-- Problem statement --
Can you write the next part of the Molecule AI overview below, starting right after its final line, "Workspace Runtime (Python image with adapters)"?

-- Study text --

The result is not just “an agent that learns.” It is an organization that gets more capable as its workspaces accumulate durable memory and reusable procedure.

What Ships In main

Canvas

  • Next.js 15 + React Flow + Zustand
  • drag-to-nest team building
  • empty-state deployment + onboarding wizard
  • template palette
  • bundle import/export
  • 10-tab side panel for chat, activity, details, skills, terminal, config, files, memory, traces, and events

Platform

  • Go/Gin control plane
  • workspace CRUD and provisioning
  • registry and heartbeats
  • browser-safe A2A proxy
  • team expansion/collapse
  • activity logs and approvals
  • secrets and global secrets
  • files API, terminal, bundles, templates, viewport persistence

Runtime

  • unified workspace/ image
  • adapter-driven execution
  • Agent Card registration
  • awareness-backed memory integration
  • plugin-mounted shared rules/skills
  • hot-reloadable local skills
  • coordinator-only delegation path

Ops

  • Langfuse traces
  • current-task reporting
  • pause/resume/restart flows
  • activity streaming
  • runtime tiers
  • direct workspace inspection through terminal and files

Built For Teams That Need More Than A Demo

Molecule AI is especially strong when you need to run:

  • AI engineering teams with PM / Dev Lead / QA / Research / Ops roles
  • mixed runtime organizations where one team prefers LangGraph and another prefers Claude Code
  • long-lived agent organizations that need memory boundaries and reusable procedures
  • internal platforms that want to expose agent teams as structured infrastructure, not ad hoc scripts

Architecture

Canvas (Next.js :3000)  <--HTTP / WS-->  Platform (Go :8080)  <---> Postgres + Redis
         |                                          |
         |                                          +--> Docker provisioner / bundles / templates / secrets
         |
         +-------------------- shows --------------------> workspaces, teams, tasks, traces, events

Workspace Runtime (Python image with adapters)

-- Data records --

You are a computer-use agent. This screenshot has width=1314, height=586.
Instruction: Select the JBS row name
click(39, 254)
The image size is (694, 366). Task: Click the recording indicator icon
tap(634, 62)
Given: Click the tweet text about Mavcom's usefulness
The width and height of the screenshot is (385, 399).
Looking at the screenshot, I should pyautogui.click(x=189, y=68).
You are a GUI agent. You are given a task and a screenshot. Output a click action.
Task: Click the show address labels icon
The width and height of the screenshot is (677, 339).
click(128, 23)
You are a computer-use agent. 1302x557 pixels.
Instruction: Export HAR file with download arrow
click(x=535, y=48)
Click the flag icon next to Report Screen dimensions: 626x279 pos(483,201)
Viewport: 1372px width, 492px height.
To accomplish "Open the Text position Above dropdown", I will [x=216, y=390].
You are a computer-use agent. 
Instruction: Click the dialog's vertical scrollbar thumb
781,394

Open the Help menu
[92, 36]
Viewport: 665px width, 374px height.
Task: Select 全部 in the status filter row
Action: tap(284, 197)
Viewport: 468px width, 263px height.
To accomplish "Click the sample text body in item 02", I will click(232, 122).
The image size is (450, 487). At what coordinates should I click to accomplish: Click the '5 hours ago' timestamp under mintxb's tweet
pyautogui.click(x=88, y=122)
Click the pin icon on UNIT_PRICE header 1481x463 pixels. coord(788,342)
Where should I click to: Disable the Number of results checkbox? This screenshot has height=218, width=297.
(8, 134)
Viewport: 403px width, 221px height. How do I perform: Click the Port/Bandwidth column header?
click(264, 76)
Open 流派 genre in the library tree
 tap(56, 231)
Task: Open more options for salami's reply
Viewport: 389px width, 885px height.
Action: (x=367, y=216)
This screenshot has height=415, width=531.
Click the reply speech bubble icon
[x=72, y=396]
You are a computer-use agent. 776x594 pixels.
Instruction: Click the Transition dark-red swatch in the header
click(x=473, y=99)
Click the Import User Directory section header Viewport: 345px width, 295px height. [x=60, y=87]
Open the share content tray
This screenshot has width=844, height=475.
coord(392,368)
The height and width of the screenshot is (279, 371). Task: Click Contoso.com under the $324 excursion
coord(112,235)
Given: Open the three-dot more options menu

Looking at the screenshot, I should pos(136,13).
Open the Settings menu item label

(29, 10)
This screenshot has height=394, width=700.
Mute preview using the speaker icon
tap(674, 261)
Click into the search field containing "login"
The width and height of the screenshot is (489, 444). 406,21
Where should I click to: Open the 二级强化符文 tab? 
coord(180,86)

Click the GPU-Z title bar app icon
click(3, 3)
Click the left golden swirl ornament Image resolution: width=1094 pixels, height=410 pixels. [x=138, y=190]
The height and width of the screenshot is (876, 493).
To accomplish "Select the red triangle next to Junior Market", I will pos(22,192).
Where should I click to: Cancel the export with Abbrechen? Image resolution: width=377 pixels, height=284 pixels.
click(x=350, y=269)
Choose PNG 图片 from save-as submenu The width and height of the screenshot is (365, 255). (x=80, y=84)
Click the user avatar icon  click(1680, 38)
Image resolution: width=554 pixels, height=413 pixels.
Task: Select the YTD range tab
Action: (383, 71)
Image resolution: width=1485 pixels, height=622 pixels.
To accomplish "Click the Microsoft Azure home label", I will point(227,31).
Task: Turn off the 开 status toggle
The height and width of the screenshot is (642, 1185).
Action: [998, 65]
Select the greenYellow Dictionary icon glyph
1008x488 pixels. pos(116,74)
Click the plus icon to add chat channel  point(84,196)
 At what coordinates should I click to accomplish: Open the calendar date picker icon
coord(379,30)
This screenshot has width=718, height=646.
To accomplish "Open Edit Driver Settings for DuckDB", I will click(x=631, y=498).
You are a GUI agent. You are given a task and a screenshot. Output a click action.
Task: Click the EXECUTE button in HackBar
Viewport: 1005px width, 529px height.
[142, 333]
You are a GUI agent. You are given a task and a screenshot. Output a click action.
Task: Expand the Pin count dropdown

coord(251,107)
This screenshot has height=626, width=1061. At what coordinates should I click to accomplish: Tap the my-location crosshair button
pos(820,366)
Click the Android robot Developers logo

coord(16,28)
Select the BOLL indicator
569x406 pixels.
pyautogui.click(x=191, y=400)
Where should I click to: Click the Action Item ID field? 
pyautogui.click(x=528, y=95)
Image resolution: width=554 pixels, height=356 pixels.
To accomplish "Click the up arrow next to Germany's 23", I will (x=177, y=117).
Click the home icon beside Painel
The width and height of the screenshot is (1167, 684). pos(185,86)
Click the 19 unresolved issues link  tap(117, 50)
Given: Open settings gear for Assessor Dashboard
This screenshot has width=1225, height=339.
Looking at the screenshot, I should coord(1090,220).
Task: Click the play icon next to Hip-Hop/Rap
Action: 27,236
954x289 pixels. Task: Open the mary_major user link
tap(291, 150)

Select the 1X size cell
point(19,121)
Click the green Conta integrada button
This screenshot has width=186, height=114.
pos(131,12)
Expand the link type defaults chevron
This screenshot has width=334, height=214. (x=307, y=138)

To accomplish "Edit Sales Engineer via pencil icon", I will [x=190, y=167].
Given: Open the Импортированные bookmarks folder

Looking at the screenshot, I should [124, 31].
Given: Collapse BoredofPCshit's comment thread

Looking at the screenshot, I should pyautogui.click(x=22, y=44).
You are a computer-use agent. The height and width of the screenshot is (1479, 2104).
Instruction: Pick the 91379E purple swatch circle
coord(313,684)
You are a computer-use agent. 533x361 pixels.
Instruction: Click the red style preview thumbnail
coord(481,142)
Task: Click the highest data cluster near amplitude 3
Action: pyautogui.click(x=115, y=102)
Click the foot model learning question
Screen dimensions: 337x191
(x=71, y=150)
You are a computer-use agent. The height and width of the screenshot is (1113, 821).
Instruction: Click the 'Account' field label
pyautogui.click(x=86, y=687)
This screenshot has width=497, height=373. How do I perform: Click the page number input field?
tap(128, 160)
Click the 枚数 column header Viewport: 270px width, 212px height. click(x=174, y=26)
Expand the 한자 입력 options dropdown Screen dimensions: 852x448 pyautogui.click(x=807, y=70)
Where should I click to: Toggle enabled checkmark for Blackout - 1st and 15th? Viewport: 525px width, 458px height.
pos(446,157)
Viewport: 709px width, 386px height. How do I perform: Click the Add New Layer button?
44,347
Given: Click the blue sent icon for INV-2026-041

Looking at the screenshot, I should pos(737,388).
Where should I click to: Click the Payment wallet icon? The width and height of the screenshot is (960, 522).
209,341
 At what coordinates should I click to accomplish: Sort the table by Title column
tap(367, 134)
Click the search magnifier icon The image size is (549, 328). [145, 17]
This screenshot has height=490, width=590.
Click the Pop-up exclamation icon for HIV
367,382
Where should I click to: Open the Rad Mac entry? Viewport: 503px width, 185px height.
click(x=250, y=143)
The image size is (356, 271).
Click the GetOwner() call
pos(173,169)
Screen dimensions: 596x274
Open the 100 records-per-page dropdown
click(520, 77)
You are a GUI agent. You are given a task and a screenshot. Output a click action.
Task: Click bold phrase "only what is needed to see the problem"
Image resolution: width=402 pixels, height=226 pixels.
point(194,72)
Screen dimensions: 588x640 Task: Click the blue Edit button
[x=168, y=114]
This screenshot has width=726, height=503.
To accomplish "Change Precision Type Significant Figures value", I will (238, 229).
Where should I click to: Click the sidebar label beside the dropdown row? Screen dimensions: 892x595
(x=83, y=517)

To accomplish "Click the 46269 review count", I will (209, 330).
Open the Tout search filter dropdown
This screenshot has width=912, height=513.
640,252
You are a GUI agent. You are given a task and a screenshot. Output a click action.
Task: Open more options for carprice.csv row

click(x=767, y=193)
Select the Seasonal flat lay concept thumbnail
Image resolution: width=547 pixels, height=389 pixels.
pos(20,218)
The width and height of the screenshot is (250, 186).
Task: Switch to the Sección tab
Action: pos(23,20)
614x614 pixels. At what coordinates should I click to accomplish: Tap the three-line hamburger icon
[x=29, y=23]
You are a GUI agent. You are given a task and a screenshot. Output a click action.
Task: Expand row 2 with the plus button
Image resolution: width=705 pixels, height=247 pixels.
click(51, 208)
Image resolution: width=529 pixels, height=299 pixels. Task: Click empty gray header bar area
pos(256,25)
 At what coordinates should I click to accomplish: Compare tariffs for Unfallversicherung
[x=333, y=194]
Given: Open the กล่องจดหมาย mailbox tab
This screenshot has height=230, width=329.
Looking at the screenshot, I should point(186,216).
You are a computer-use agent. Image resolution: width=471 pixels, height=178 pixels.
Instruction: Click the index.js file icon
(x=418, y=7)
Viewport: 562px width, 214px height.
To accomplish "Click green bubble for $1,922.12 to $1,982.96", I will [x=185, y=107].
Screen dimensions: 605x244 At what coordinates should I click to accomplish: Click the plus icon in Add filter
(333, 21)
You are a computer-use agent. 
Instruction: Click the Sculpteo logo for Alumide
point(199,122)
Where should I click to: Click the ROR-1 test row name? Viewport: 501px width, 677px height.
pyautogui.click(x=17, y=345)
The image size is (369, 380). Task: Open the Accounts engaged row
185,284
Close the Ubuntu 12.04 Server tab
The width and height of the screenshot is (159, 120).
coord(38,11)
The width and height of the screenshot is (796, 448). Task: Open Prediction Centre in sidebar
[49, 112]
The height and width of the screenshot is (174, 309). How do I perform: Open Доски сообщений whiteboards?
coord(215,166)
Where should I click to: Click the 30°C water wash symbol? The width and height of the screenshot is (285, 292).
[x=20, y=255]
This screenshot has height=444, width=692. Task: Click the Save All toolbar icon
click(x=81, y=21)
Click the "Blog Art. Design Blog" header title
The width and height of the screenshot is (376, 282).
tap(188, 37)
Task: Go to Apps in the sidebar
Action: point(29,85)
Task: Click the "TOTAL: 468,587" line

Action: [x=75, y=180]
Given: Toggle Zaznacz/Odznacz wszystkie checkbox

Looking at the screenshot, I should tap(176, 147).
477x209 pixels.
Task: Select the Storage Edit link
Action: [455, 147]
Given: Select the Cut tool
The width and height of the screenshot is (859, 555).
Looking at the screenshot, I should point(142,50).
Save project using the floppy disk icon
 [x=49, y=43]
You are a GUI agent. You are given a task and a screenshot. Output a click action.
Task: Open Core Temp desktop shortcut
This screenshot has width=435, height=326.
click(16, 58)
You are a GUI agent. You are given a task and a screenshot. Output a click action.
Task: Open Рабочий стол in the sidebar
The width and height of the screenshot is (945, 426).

-- Answer below --
  - LangGraph / DeepAgents / Claude Code / CrewAI / AutoGen / OpenClaw
  - Agent Card + A2A server
  - heartbeat + activity + awareness-backed memory
  - skills + plugins + hot reload

Quick Start

git clone https://github.com/Molecule-AI/molecule-monorepo.git
cd molecule-monorepo

cp .env.example .env
# Defaults boot the stack locally out of the box. See .env.example for
# production hardening knobs (ADMIN_TOKEN, SECRETS_ENCRYPTION_KEY, etc.).

./infra/scripts/setup.sh
# Boots Postgres (:5432), Redis (:6379), Langfuse (:3001),
# and Temporal (:7233 gRPC, :8233 UI) on the shared
# `molecule-monorepo-net` Docker network. Temporal runs with
# no auth on localhost — dev-only; production must gate it.
#
# Also populates the template/plugin registry by cloning every repo
# listed in manifest.json into workspace-configs-templates/,
# org-templates/, and plugins/. Requires jq — install via
# `brew install jq` (macOS) or `apt install jq` (Debian). Idempotent:
# re-runs skip any target dir that's already populated.

cd workspace-server
go run ./cmd/server   # applies pending migrations on first boot

cd ../canvas
npm install
npm run dev

Then open http://localhost:3000:

  1. Deploy a template or create a blank workspace from the empty state.
  2. Follow the onboarding guide into Config.
  3. Add a provider key in Secrets & API Keys.
  4. Open Chat and send the first task.

Documentation Map

Current Scope

The current main branch already includes the core platform, canvas, memory model, six production adapters, skill lifecycle, and operational surfaces. Adjacent runtime work such as NemoClaw remains branch-level until merged, and this README keeps that distinction explicit on purpose.

License

Business Source License 1.1 — copyright © 2025 Molecule AI.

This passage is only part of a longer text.